Summary
Eyeless in Gaza revolves around the lives of a small group of the English upper middle classes, during a period of more than thirty years. The narrative falls into five distinct time periods: 1902 to 1904, 1914, 1926 to 1928, August, 1933, to February, 1934, and April, 1934, to 1935. A few chapters take place in 1912 and 1931. The narrative does not proceed chronologically, however, but continually jumps backward and forward. Chapter 1 takes place in August, 1933, but the next chapter jumps to 1934. Chapter 3 returns to 1933, and the two subsequent chapters take place in 1902 and 1926, respectively. This pattern continues throughout the book.
In terms of the narrative rather than the chronological order of events, the novel starts and ends with the focus on Anthony Beavis and his lover Helen Ledwidge, formerly Helen Amberley. Their growth to a more mature, less irresponsible way of living is one of the key elements in the novel. Chronologically, however, the novel begins as the ten-year-old Anthony accompanies his father and his uncle to the funeral of his mother. It is here that he first meets Mary Amberley, nine years his senior, destined to become his first mistress and already pregnant with Helen, also destined to become Anthony’s lover. This section of the narrative also relates Anthony’s experiences at private school, in which he makes friends with two fellow pupils, Brian Foxe and Mark Staithes.
The same cast of characters reappears ten years later at Oxford. The ambitious Mark desperately wants to be president of the Fabian society; Anthony, whose talents are more intellectual, discusses the nature of freedom with the serious-minded Brian. Their friendship, however, is destined to end tragically. At the instigation of Mary, Anthony seduces Brian’s fiancee, Joan Thursley, and Brian commits suicide when he discovers the betrayal.

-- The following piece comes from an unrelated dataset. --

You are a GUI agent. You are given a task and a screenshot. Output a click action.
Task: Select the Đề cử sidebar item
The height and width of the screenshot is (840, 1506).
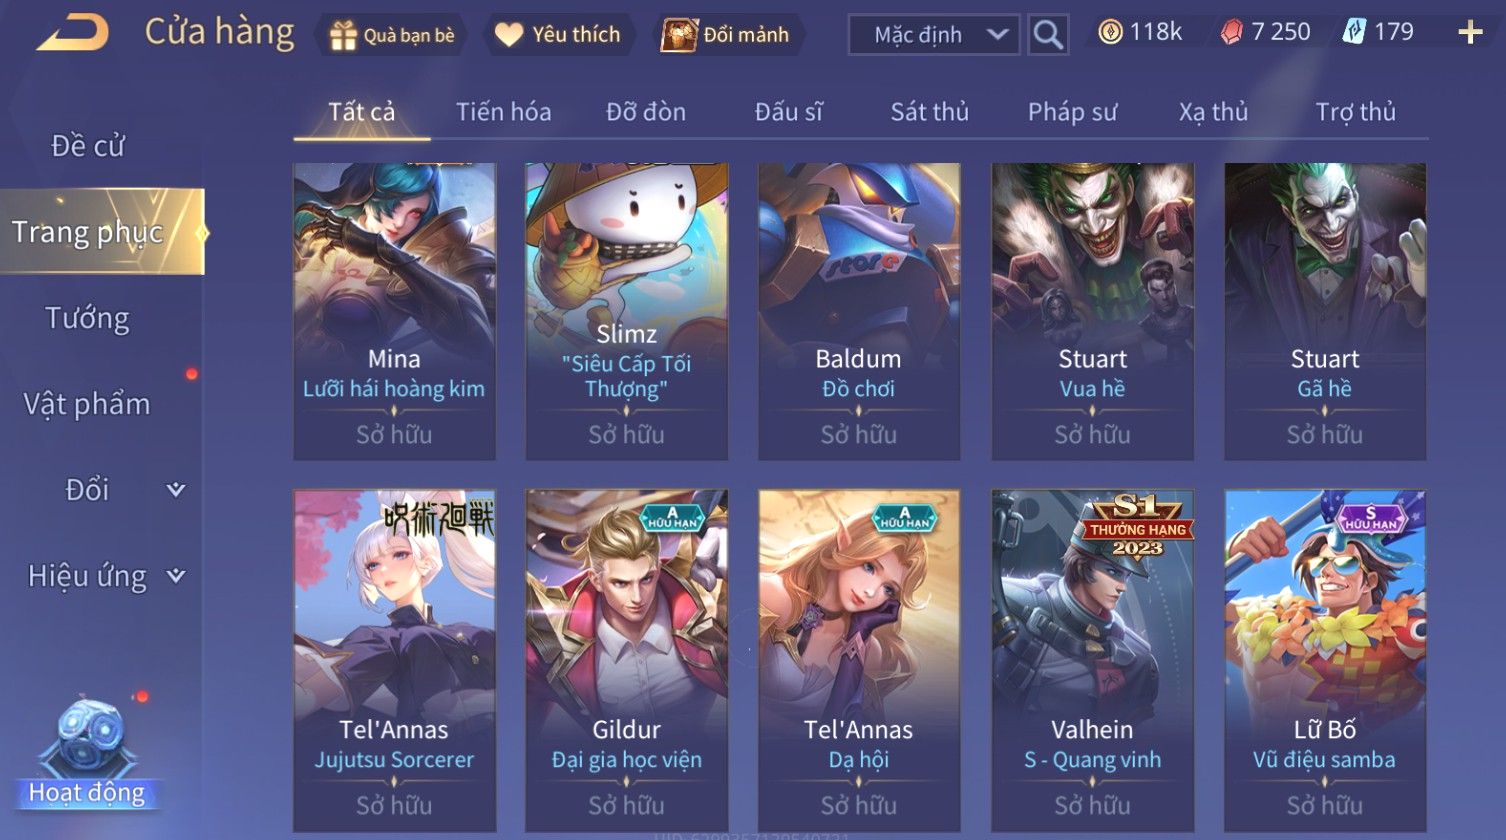coord(87,146)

It is in the fourth time period, from August, 1933, to February, 1934, that many of the most crucial events in the novel come to fruition. Anthony and the spirited and headstrong Helen have become lovers (although Helen is married to another of Anthony’s old school friends, Hugh Ledwidge). They have just made love in the hot noon sunshine, when an extraordinary event takes place, an event which provides strong impetus for Anthony’s development. A dog falls from an airplane, lands next to them, and soaks their naked bodies in blood. Anthony, seeing Helen’s distress, feels a wave of tenderness for her, and a complex of emotions which he has before refused to admit to consciousness comes rushing to the surface. Later, he realizes that his dispassionate pursuit of knowledge is not enough; he can no longer pretend to be the detached observer; he must become more directly involved in life itself. He agrees to join Mark on a dangerous expedition to Mexico to help a friend of Mark organize a political revolution, but after they reach Mexico, Mark falls from his horse and severely injures his leg. Riding off to search for a doctor, Anthony miraculously encounters the Scotsman James Miller, whose Buddhist-inspired philosophy of life has a deep effect on him.

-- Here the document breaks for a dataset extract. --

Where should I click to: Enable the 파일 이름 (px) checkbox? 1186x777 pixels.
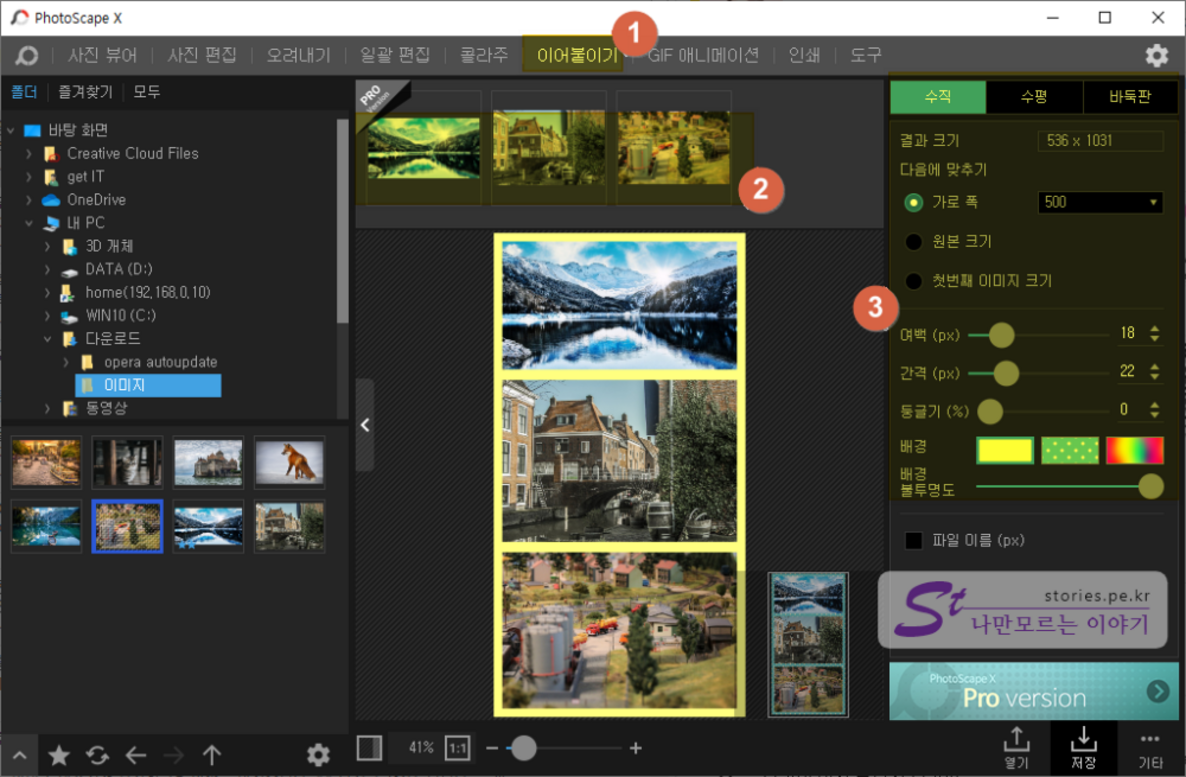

Much of the final chronological phase of the novel is told through the medium of Anthony’s diary. Under Miller’s influence, he has been converted to pacifism. He starts to advocate techniques of meditation and acknowledges the need for universal love. He commits himself to a lifetime of continual development and of active involvement in changing the human condition, both physical and mental, individual and social, in the direction he has decided is the right one.